**読むための抜粋**
情勢報告は、個人消費や設備投資など9項目の基調判断を総合して総括判断を行っている。今回は主要3項目のうち生産活動が上方修正となったが、個人消費と雇用情勢は横ばいだった。

個人消費は、百貨店・スーパーで特選ブランドを中心に身の回り品が好調であり、衣料品は低調が続いているが持ち直しの動きがみられる。コンビニエンスストアは、外出自粛の影響により観光地の店舗で落ち込んでいるが、住宅地の店舗では中食商品などが増加し、全体として堅調。ドラッグストアや家電大型専門店も堅調に推移している。

生産活動をみると、機械工業は国内需要が回復傾向にあり、持ち直している。化学工業では衛生製品が引き続き好調で、パソコン、スマートフォン関連製品も海外向けを中心に好調。鉄鋼業はエネルギー関連製品の需要が低調だが、全体としては持ち直しつつある。

雇用情勢は、ことし1月以降、有効求人倍率が1倍を上回っているものの、雇用の先行指標といわれる新規求人数は前期と比べて減少しており、弱い動きとなっている。

企業からは、「著しく客足が減少しており、売上は通常時のマイナス90%程度となっている」(飲食業)、「緊急事態宣言の再発令により客数はかなり落ち込んでいる一方、消費単価は高い水準となっている」(観光団体)、「今後、小売強化のため品種・商品を新しく開発し、個人向けのインターネット販売を行っていく」(卸売業)などの声があった。

先行きについて和歌山財務事務所は、感染拡大防止策や各種政策の効果、海外経済の改善などもあり、持ち直しの動きが続くことが期待されるとする一方、「国内外における今後の感染症の動向、金融資本市場の変動などを注視する必要がある」としている。

**指示 1**
下に並ぶ行のうち、「Viewport: 1200px width, 675px」を含む行から最後の行までをすべて、空行を除き一行を一つの文字列とするJSONのリストに整えてください。

**対象の行**
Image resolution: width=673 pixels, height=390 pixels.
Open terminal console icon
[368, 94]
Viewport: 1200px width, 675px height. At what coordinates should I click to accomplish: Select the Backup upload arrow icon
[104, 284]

**指示 2**
経済情勢の抜粋から、「個人消費は、百貨店・スーパー」から「専門店も堅調に推移している。」までをすべて、一字も変えずに写して返してください。

**解答 1**
[
  "Viewport: 1200px width, 675px height. At what coordinates should I click to accomplish: Select the Backup upload arrow icon",
  "[104, 284]"
]

**解答 2**
個人消費は、百貨店・スーパーで特選ブランドを中心に身の回り品が好調であり、衣料品は低調が続いているが持ち直しの動きがみられる。コンビニエンスストアは、外出自粛の影響により観光地の店舗で落ち込んでいるが、住宅地の店舗では中食商品などが増加し、全体として堅調。ドラッグストアや家電大型専門店も堅調に推移している。